The output should consist solely of the line containing "Image resolution: width=1999" and the lines that follow it through the end of the data below.
[Opening Data shown section]
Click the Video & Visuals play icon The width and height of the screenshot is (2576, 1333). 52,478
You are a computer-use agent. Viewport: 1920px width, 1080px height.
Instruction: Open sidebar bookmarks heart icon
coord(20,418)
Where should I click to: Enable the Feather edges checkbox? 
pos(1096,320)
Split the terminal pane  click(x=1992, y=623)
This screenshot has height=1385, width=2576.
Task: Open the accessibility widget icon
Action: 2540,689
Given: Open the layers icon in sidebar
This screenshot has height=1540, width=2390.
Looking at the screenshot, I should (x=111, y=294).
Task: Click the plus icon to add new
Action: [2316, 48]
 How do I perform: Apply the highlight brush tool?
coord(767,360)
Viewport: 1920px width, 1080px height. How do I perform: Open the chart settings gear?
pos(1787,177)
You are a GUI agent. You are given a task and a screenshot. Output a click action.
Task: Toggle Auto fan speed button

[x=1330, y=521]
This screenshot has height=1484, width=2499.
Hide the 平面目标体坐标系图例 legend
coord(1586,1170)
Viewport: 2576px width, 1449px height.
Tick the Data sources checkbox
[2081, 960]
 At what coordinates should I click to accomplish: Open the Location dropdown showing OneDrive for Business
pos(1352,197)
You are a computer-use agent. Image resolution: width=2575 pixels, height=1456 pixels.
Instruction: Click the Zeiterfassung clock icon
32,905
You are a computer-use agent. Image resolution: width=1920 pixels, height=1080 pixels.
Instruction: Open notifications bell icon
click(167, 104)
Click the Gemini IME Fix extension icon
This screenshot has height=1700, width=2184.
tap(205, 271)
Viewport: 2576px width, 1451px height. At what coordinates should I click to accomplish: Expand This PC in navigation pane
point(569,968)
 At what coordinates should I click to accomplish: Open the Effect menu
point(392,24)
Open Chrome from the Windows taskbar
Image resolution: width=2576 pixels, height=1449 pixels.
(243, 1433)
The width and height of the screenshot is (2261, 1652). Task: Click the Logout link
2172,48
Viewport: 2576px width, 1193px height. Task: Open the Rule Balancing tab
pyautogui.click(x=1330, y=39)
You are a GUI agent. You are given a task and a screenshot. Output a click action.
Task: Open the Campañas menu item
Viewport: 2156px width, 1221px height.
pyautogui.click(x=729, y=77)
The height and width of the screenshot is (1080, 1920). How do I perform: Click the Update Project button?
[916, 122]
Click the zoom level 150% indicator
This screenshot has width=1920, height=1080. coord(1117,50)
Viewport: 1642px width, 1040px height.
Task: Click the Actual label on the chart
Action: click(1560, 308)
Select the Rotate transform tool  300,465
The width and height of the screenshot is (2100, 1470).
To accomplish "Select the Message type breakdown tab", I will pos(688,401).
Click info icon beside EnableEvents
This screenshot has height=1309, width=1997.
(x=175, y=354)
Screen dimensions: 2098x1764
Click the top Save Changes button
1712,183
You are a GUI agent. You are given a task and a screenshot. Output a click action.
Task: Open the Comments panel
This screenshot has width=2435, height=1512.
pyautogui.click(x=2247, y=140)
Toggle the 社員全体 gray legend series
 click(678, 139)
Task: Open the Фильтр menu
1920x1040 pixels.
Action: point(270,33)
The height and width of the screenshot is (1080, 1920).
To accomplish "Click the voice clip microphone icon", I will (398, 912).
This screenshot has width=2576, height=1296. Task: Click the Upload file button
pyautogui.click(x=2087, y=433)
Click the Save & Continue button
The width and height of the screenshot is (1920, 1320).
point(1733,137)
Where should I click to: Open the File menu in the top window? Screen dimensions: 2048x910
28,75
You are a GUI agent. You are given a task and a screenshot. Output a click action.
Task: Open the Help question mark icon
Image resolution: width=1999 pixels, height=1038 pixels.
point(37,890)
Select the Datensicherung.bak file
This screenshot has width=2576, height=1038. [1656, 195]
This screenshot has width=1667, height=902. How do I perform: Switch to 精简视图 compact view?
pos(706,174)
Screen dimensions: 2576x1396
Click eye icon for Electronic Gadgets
[Closing Data shown section]
Response to this exercise:
Image resolution: width=1999 pixels, height=1038 pixels.
point(37,890)
Select the Datensicherung.bak file
This screenshot has width=2576, height=1038. [1656, 195]
This screenshot has width=1667, height=902. How do I perform: Switch to 精简视图 compact view?
pos(706,174)
Screen dimensions: 2576x1396
Click eye icon for Electronic Gadgets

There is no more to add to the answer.